Please output the lines of the records starting at the one containing "The height and" and ending at the one containing "click(x=1401, y=707)", copying them exactly and including both.

§ **EXERCISE INPUT**

----

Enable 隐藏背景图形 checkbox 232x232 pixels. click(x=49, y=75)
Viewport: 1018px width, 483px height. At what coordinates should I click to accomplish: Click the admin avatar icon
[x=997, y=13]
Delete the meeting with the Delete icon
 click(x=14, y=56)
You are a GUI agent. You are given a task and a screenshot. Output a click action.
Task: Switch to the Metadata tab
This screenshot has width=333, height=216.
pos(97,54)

----

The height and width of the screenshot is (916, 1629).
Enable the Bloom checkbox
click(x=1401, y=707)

----

§ **SOLUTION BELOW**
The height and width of the screenshot is (916, 1629).
Enable the Bloom checkbox
click(x=1401, y=707)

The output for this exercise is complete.